The Colorado Springs Gazette: Colorado legislature kills dumbest idea of 2019
Colorado legislators came to their senses Tuesday, killing a deadly proposal to allow dangerous government-sanctioned heroin and methamphetamine houses. Under the plan, a city could pay for drug users to consume and get hooked on deadly illicit drugs.
It is hard to believe this bill keeps getting introduced. Maybe politicians take stupid pills, then embark on ways to feed late-night comedians more material to strengthen Colorado’s brand as the druggie state.
The idiotic agenda for government to deal and push hard drugs has floated around the Capitol since 2017, with advocates and gullible journalists referring to “safe drug injection sites” that would offer drugs no one medically trained considers “safe.”
The measure gained momentum this year after the Denver City Council voted almost unanimously in late 2018 to make their city the country’s first municipal host of a hard-drug injection site. The city needs state legislative approval to proceed.
If the day should come that any city in Colorado provides deadly addictive drugs and a place to use them, rational adults will hold the politicians accountable for the ensuing addictions and deaths that will undoubtedly result.
We’ve heard the argument that has advocates calling this a “safe” idea. If consumers find drugs and clean needles at a city-sponsored drug den, they won’t use dirty needles in a back alley. Trained professionals will be on hand to assist them when they overdose.
Those arguments, of course, fall apart when we consider the fact people will develop addictions at municipal drug houses and carry them around for the rest of their lives. They won’t always be near the “safe” government drug dealers in Denver. In fact, we predict most users who get hooked won’t live close enough to return routine fixes.
This experiment has been done and the results are not good.

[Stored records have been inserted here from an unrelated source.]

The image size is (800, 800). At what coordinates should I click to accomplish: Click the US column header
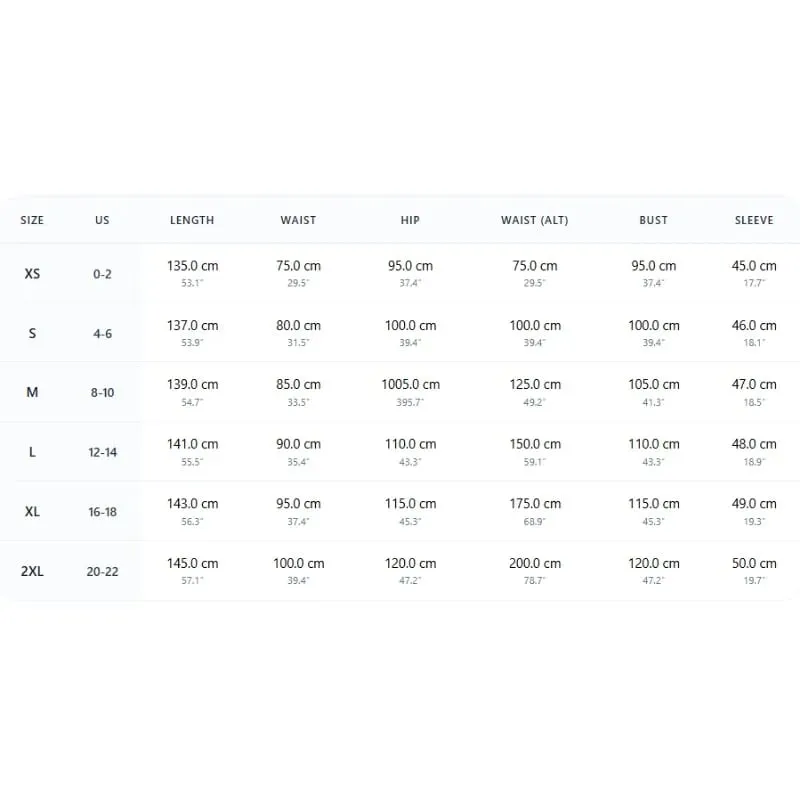coord(102,220)
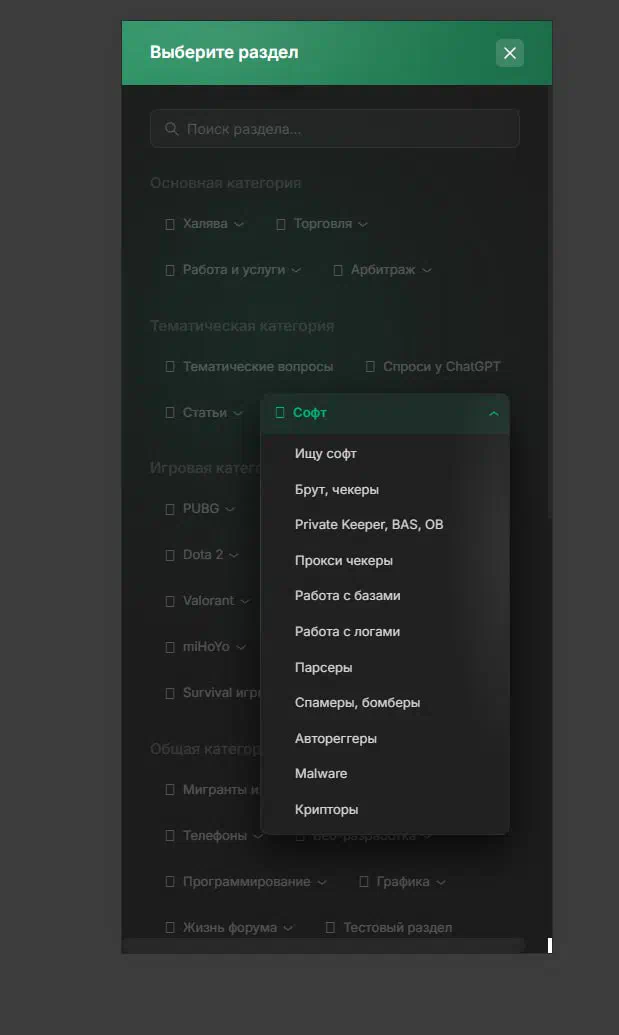The height and width of the screenshot is (1035, 619).
Task: Click the icon next to Графика
Action: point(364,882)
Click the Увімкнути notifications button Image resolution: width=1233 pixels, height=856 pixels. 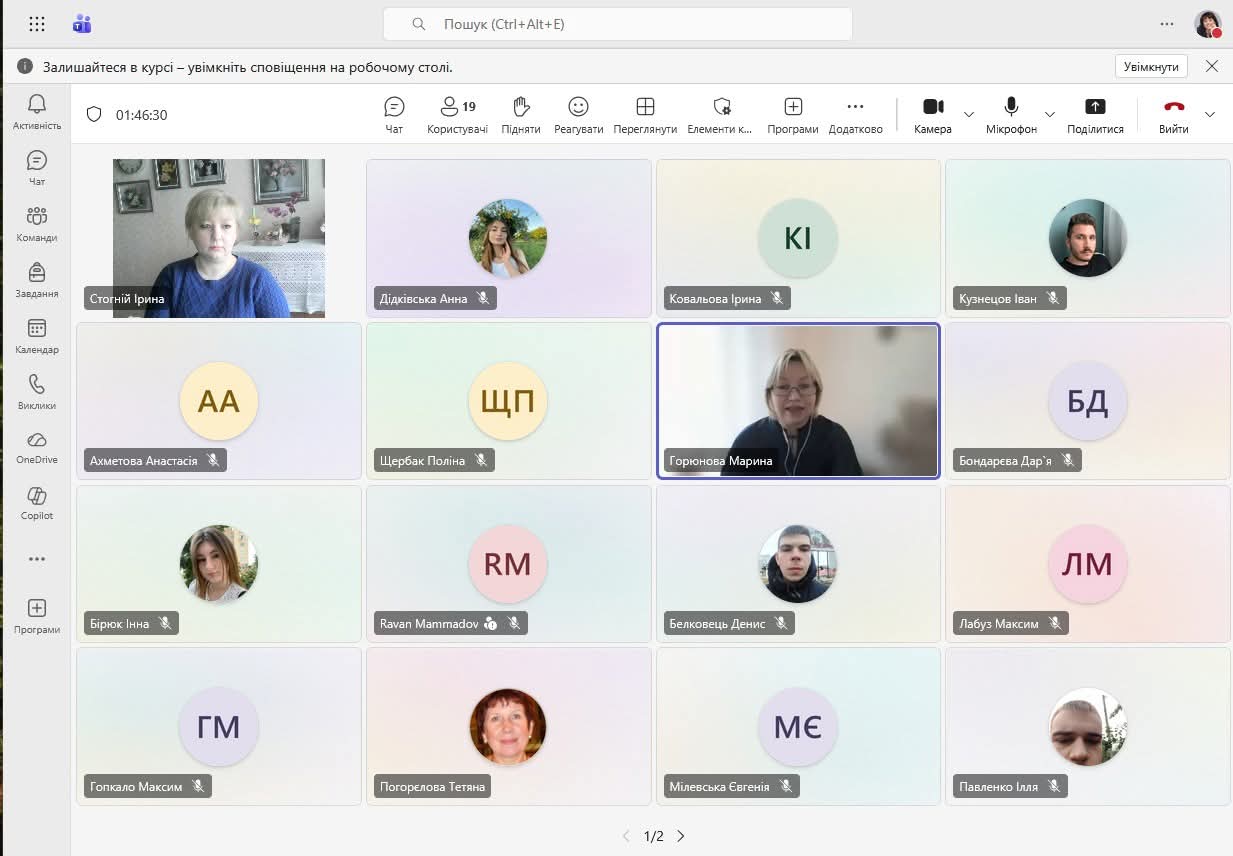tap(1151, 67)
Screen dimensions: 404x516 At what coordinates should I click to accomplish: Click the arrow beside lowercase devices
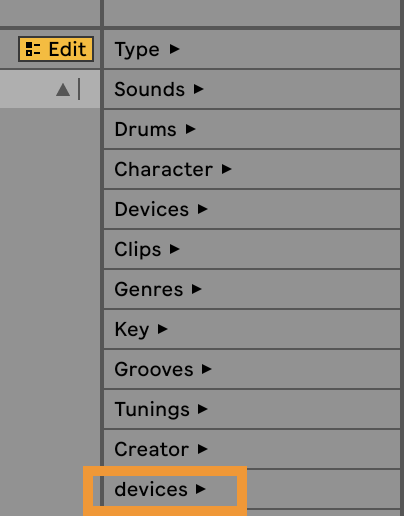[200, 489]
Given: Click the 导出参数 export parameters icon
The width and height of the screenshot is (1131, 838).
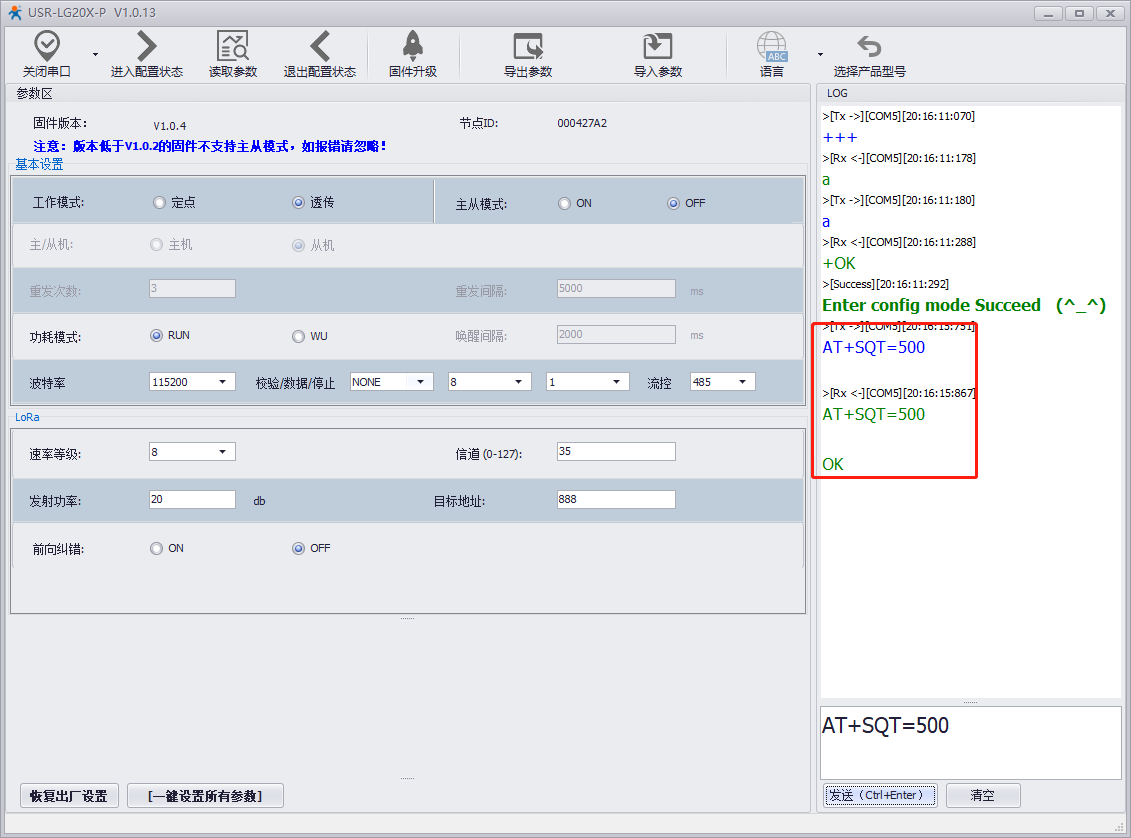Looking at the screenshot, I should pyautogui.click(x=527, y=46).
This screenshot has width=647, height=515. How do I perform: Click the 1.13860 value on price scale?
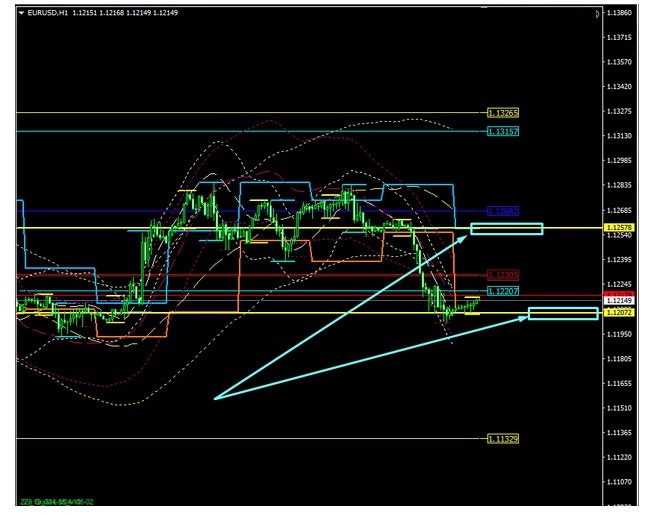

? In Canada, British Columbia’s overdose deaths have increased by more than 725 percent since Vancouver opened its first injection site in 2003.
? Overdose deaths are up 260 percent among British Columbians ages 10-18.
? The number of heroin users in Vancouver climbed from 4,700 in 2000 to more than 7,300 in 2017 at one of the city’s six injection sites.
When government subsidizes an activity, we get more of it. Providing a location of drugs and needles subsidizes, invites and sanctions consumption of hard illicit drugs. It is a massive form of government enabling.
Going forward, we’d like to see legislation expressly forbidding hard elicit drug sites that are sanctioned, funded or in any way sponsored by governments in Colorado. Governor Jared Polis should commit to vetoing any bill allowing government operations that administer hard elicit drugs.
Heroin, methamphetamines, and other hard drugs only ruin lives. Government should offer treatment, education, and eradication of these drugs. It should not become the neighborhood pusher.
This idea isn’t cool, ethical, enlightened, impassioned, progressive or “safe.” It is dangerous and stupid. Legislators were wise to kill it, and should move to kill it for good.